Jandl schreibt, die Krawatte stehe heute nicht mehr für Seriosität, sondern eher für das Gegenteil davon. So seien spätestens seit der  Finanzmarktkrise 2018 «Seriosität und Krawatte nicht mehr eins». Jandl weiter: »Wer Schlips trug, konnte Banker sein oder eben <Banker>. Beides war ungefähr gleich schlimm.»

Vintage-Krawatte aus den 1950er Jahren von Tommy Page Club Clothiers, Amsterdam.

Vintage-Krawatte aus den 1950er Jahren von Tommy Page Club Clothiers, Amsterdam.

So denken und argumentieren Männer im Herbst ihres Lebens… und davon hat es in der NZZ ja doch einige. Es ist die Sichtweise von Männern in mittleren Jahren, also zwischen 1960 und 1980 geboren, die zwar noch den alten «Krawattenzwang» von einst kannten, das Accessoire aber schon hassten und nach Möglichkeit nicht trugen. Diese Männer können in der Regel nur einen einzigen Krawattenknoten, wenn überhaupt. Jandl zählt einige mehr auf, ich habe also für ihn noch Hoffnung.

Ich meine: Zum Glück ist die Krawatte nicht mehr das Statement der alten Klasse der Business-Popanzen und Wichtigtuer, sondern wieder das Vergnügen von Menschen, deren textile Kultur etwas weiter als bis zum nächsten Outlet reicht. Sie ist ein fakultatives Accessoire, das inzwischen nur noch Kenner tragen. Sie schmückt ein Outfit und sorgt für einen Farbtupfer. Ein Azug ohne Krawatte geht, aber ist wie Brot ohne Butter: ein bisschen trocken und freudlos. Und sollte die Krawatte heute tatsächlich für unseriöse Charaktere stehen, so fände ich das auch gut: Umso dringender sollten wir die Krawatte nun tragen – als Plädoyer für die Zweckfreiheit und Un-Ernsthaftigkeit… Und je mehr Langweiler sie ausziehen, umso besser!

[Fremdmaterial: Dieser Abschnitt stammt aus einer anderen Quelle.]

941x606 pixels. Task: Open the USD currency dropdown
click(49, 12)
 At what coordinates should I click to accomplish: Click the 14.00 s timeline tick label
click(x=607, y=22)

Ich bin mir sicher: Die Krawatte ist nicht tot – sie erfindet sich gerade neu. Für neue Männer, mit einer neuen Lust am Detail. By the way: Wer solche neuen, andersartigen Krawatten sehen will, die man auch casual tragen kann, etwa am Freitag («Friday is Tieday»), der findet diese bei uns im Cabinet in Zürich – handgemacht und jede einzigartig.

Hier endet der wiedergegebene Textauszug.